Charles Vachell (c.1783 - 19 January 1859) was a businessman and local Whig politician who twice became mayor of Cardiff in Glamorgan, Wales. He was also an alderman and Chief Magistrate of the town.

==Background==
Vachell's father had been a naval surgeon and came to Cardiff when Charles was a small child. Vachell senior opened a chemist's shop in Duke Street in 1790. Charles later took over the running of the chemist's shop, subsequently opening an ironmongers next door.

Vachell was a Wesleyan and a teetotaller. He married and had six sons and one daughter.

==Charles Street==
Vachell's businesses were successful, allowing him to retire and hand over the businesses in 1849. He invested his money in property and land in Cardiff. Some of his land was used for the creation of one of the town's most well-to-do streets, which became known as Charles Street, named after him. In March 1849, when planning Cardiff's new drainage, Charles Street was described as the town's "principal street" (though Vachell, being a member of the street commissioners, was criticised for having a conflict of interest).

==Politics and public service==
Vachell was one of the original town councillors to Cardiff Town Council when it was created in December 1835. He was elected as Mayor of Cardiff in 1848 and again in 1855. He was also elected as Cardiff's Chief Magistrate.

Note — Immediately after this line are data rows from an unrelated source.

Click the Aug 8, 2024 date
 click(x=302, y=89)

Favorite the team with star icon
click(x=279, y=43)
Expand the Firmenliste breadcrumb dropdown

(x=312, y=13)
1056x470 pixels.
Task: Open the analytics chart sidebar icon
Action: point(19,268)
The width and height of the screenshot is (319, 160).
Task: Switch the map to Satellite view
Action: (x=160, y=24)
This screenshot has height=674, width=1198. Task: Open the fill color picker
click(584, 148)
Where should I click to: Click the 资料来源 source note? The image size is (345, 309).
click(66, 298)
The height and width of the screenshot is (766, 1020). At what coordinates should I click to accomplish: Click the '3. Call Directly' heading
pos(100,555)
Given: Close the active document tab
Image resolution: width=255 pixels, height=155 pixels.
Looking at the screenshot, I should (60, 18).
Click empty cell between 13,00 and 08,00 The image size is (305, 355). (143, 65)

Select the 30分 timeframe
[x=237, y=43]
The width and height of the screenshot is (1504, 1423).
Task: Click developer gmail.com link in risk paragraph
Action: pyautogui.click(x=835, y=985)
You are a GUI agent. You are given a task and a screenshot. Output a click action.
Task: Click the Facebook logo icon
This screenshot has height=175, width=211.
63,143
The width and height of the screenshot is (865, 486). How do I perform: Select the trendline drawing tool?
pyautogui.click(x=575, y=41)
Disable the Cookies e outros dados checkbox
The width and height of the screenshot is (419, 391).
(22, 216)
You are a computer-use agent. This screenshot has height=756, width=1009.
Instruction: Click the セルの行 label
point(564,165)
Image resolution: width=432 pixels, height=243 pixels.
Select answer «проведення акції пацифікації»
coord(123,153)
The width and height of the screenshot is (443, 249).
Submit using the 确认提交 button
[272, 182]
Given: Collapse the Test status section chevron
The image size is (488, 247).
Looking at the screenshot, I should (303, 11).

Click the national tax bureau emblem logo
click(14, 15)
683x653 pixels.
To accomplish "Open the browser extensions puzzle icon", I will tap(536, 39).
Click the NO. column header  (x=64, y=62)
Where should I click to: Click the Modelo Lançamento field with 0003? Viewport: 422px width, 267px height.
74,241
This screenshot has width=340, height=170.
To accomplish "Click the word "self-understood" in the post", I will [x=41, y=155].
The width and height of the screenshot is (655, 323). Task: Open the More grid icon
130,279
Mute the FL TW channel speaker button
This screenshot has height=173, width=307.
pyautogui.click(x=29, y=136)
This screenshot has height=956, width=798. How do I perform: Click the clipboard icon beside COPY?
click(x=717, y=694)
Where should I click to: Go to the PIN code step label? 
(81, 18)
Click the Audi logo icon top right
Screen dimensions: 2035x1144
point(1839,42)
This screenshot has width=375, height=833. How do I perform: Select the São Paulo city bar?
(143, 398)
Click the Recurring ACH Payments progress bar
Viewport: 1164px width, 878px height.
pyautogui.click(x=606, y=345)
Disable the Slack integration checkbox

His first period as mayor was marked by his campaign against all forms of gambling in public houses. Vachell represented Cardiff at the Lord Mayor of York's dinner, where the principal mayors of the United Kingdom mayors were represented. During both of his periods in office, as a teetotaller, he refused to grant any additional pub licenses in the town.

Vachell was a notable supporter of the poor and dispossessed. He was a Guardian of the Poor for the parish of St John and a vice president of Cardiff's Infirmary. During Vachell's second period as mayor he established a 'Poor Box' in the Police Court to collect money for those in need (though this was discontinued as soon as his period in office ended).

Vachell was elected as an alderman in January 1855. By 1859 Vachell was one of only three councillors to have been founding members of the council.

==Death==
Morgan died at his house in Crockherbtown, Cardiff, on 19 January 1859, after being in failing health for several months. He was 75 years old. He had a private funeral seven days later. Three of his sons continued in business in Cardiff, while two others moved away. His widow and a son continued to live in his substantial Crockerbtown house. Vachell's eldest son, Dr Charles Redwood Vachell, became a popular town physician as well as a town councillor, though died only a few years after his father in 1865.